Soundtrack - Being music you can claim this is subjective to a degree, but I really can't think how Bladerunner loses here. I love the WoK soundtrack, it's the space epicness that gives me goosebumps and if you've ever done the marathon of watching Space Seed, even the remastered ToS version and then kicked your home theater into full WoK-mode (dark and LOUD) you really do poo poo yourself with nerd glee. But it's the same kind of cinematic orchestra you'll hear in the original Superman movies, or have you ever watched A New Hope and noticed the score goes right the way through.. never stopping and specific music for each type of scene? It's brilliant but Vangelis from Bladerunner is unique. Not just the title theme, and if you're a fan of dystopian sci-fi particularly..

Play this. Right now. I defy you not to descend into a steamy, dark and cruel modern world. A complex world, not just one of spaceships and laser beams, but of people and feelings.. it makes Trek sound childish.

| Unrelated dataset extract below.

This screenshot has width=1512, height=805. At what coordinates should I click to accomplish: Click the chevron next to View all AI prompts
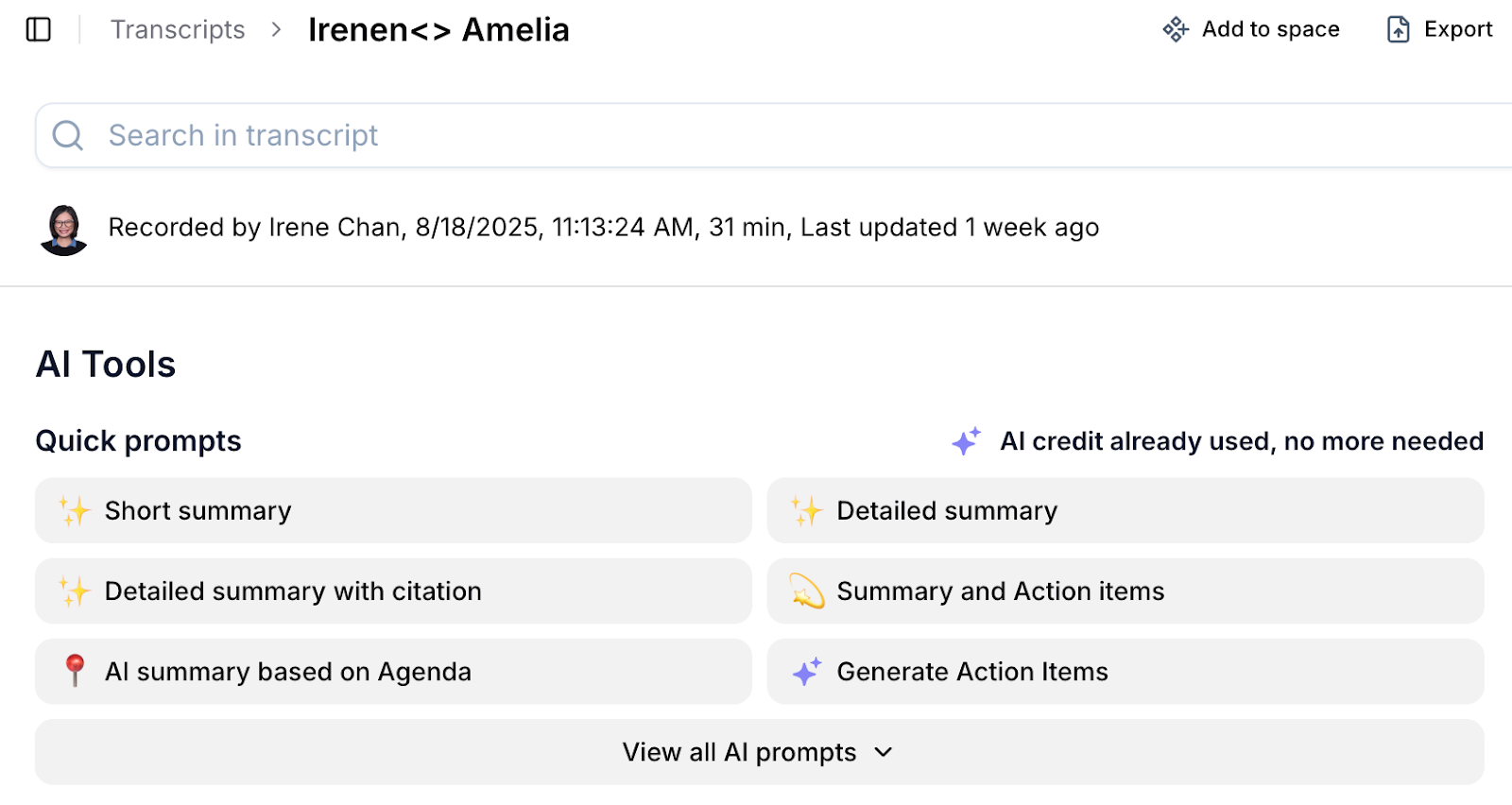[884, 752]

https://www.youtube.com/watch?v=C9KAqhbIZ7o

Plot - WoK is great and all, again if you watch Space Seed before and do the whole 'oh Botany Bay! holy poo poo!' it's even better. But don't you think it's really eventually the revenge/space-chase story? I love the way Trek makes spaceships and crews so naval so you've got a guy sitting in the captains chair yelling poo poo while poo poo explodes around him and people die at his command. Yeah that's basically some of the best sci-fi there is (IMO) and you combine in classic war themes like the first officer dying for his comrades and the Captain swearing revenge after the bad man killed his son. Top poo poo, but it's not really that unique, is it? I watched Sink the Bismark! not long ago, one of my favourites and you can see a lot of the same stuff from 1960 in black and white. However if you read Do Androids Dream of Electric Sheep which really takes the whole Bladerunner story to another level (there is just a lot more going on in that book than they could fit into the movie, like that Mercer guy and the weird worship machine with the handles) you then watch Bladerunner and are amazed at how it's different, and somehow at least as good. Roy Batty's character, in fact all the replicants are such complex characters.. perfect yet also perfectly flawed. Spock dying through the glass with Jim is emotional, sure, but did that really move you and make you think like Roy's 'tears in rain'? I guess that's script too, but WoK's script is good, I'm more talking about plot and how Bladerunner is 'meatier', or seems that way to me.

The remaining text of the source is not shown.